La legge sul gioco d'azzardo, in Piemonte più restrittiva di quella nazionale, non cambia. La conferenza dei capigruppo, convocata ieri dal presidente Mauro Laus su sollecitazione del governatore Sergio Chiamparino, ha ribadito in modo bipartisan il no all'idea di piegarsi alle pressioni delle cosiddette lobby del gioco. Ogni eventuale modifica legislativa, hanno ricordato i rappresentanti dei partiti, non potrà che avvenire tramite una ulteriore nuova legge regionale che modifichi quella le cui norme stanno per entrare in vigore. Niente iniziative dell'esecutivo per cambiare le regole quindi. Il blocco delle slot che sarà operativo in Piemonte da lunedì potrebbe però avere effetti gravi “non solo sull’occupazione e sulla sicurezza dei cittadini, per il riacuirsi del gioco illegale, ma avrà effetti anche per l’erario, che mette a rischio 243 milioni di euro l’anno”. Lo sostiene Astro, l’associazione dei gestori delle slot. In Piemonte le macchine attive sono 29mila, da un’analisi dell'associazione quelle che rischiano di essere fuori norma sono circa 20mila, circa il 70% del totale: proiettando la percentuale sui 347 milioni di incassi erariali arrivati dalle slot in Piemonte nel 2016 (secondo i dati dell'Agenzia delle Dogane e dei Monopoli) il conto in rosso per lo Stato potrebbe arrivare a 243 milioni.
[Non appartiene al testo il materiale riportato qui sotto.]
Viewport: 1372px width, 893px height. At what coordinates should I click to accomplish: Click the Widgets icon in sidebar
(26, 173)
“La mossa del governo – dice Alberto Alberetto, vicepresidente di Confesercenti Piemonte – è solo l’ultima delle prese di posizione contro l’entrata in vigore, lunedì prossimo, della normativa regionale che – a causa del combinato disposto delle distanze minime e dell’infinto elenco dei luoghi sensibili, dove non è possibile piazzare slot – rischia di eliminare oltre il 90% delle macchinette presenti nelle tabaccherie, nei pubblici esercizi e negli altri esercizi commerciali”. Secondo i calcoli dell’associazione dei commercianti, la mannaia della regione potrebbe abbattersi su circa 15.000 macchinette (a esclusione di quelle che si trovano nei locali specializzati, alle quali è stato dato più tempo per mettersi in regola). “Ovviamente quello delle slot non è l’unico introito per i circa 5.500 tabaccherie, bar e altri esercizi commerciali che vi dovrebbero rinunciare, ma certo per una parte di essi rappresenterebbe una diminuzione degli affari di non poco conto”.
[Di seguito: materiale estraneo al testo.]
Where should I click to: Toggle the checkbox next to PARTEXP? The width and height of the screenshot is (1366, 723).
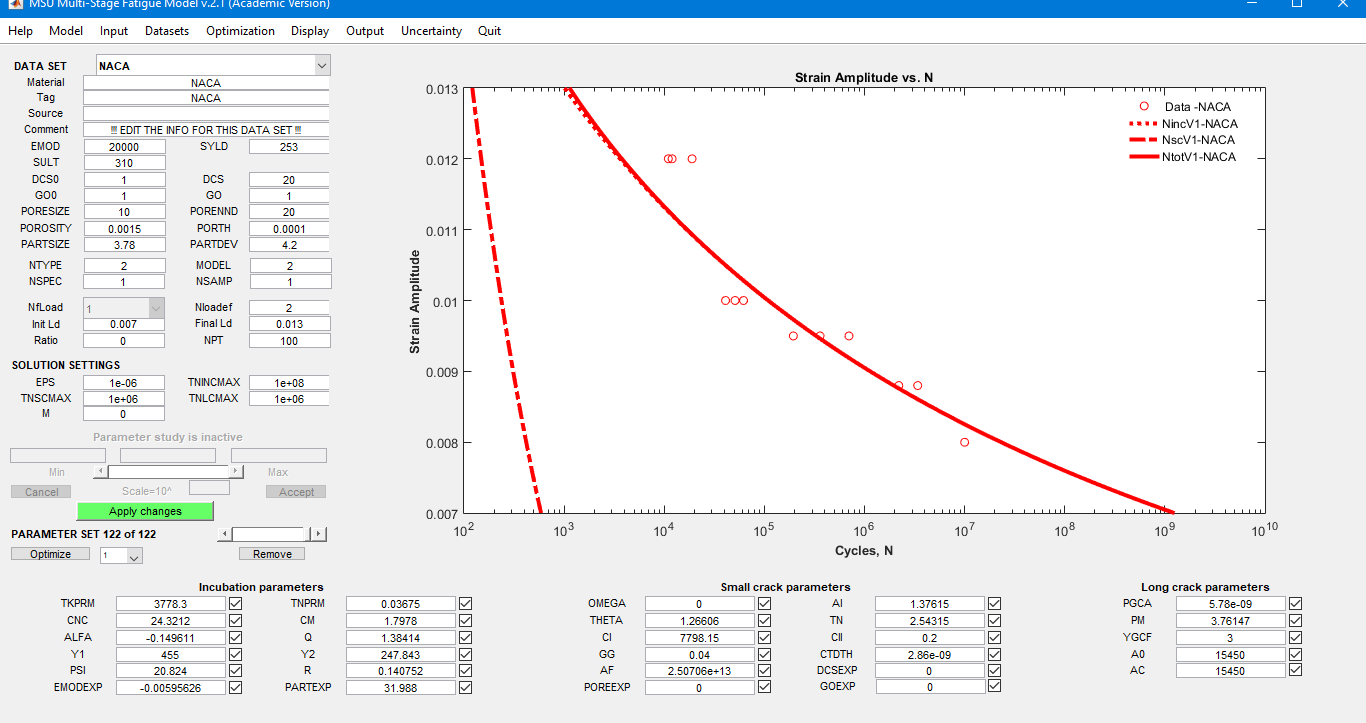click(465, 687)
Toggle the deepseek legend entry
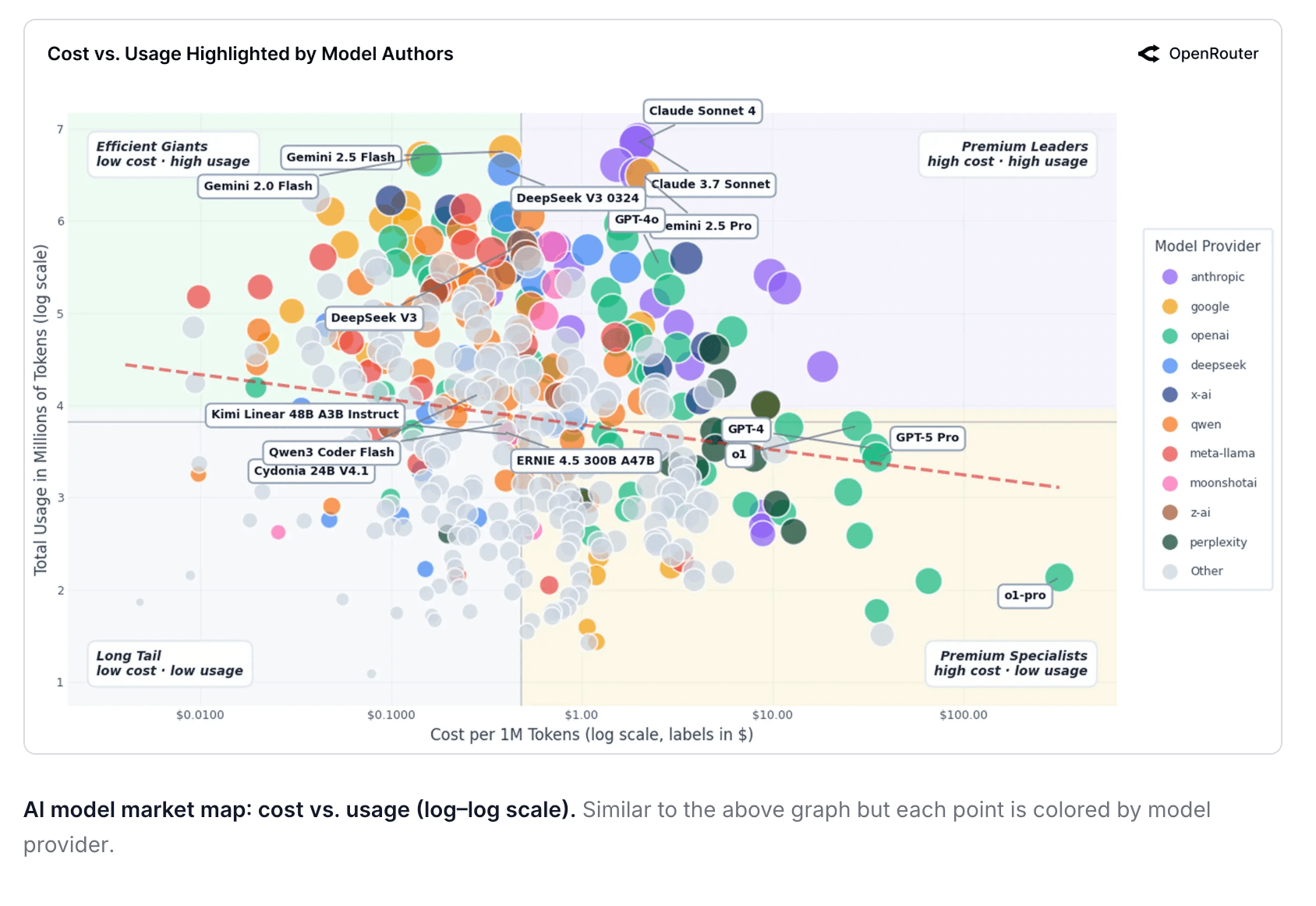 click(x=1217, y=365)
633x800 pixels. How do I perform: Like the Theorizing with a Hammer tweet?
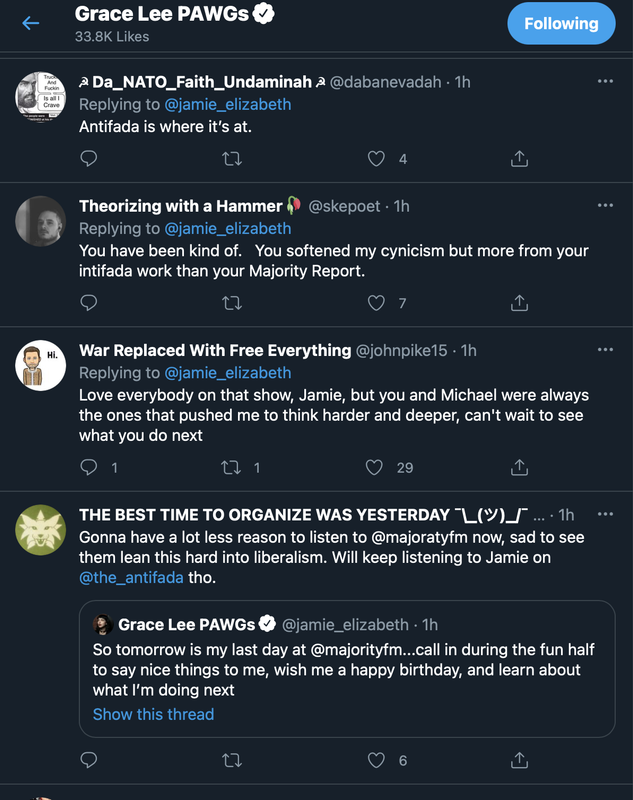pos(377,302)

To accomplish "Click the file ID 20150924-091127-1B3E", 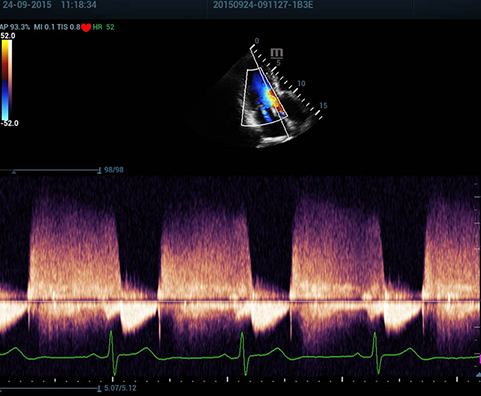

La Regione, quindi, ha scelto di tirare dritto e non modificare la legge in materia. Una decisione presa tra le polemiche, con il cerino passato di mano dalla giunta al Consiglio e da questo prontamente respinto. “Ho ritenuto di inviare una lettera al presidente Laus perché è un mio preciso dovere istituzionale, su un tema così delicato e importante come la ludopatia, mettere a parte il Consiglio regionale, attraverso la presidenza del Consiglio stesso, delle sollecitazioni che mi sono pervenute a più riprese sia dai rappresentanti delle categorie interessate, sia dal Governo, come si può dedurre dalla norma contenuta nella Legge di Stabilità” ha spiegato Chiamparino. “Se la volontà del Consiglio è che la legge regionale sulla prevenzione e il contrasto alla diffusione del gioco d’azzardo patologico, che regolamenta l’attività delle slot machines e delle altre macchine da gioco, entri in vigore nei termini previsti, ne prendo personalmente atto più che volentieri, avendo io sostenuto e votato come, se ben ricordo, l’unanimità dei presenti in Consiglio al momento del voto” ha aggiunto il governatore.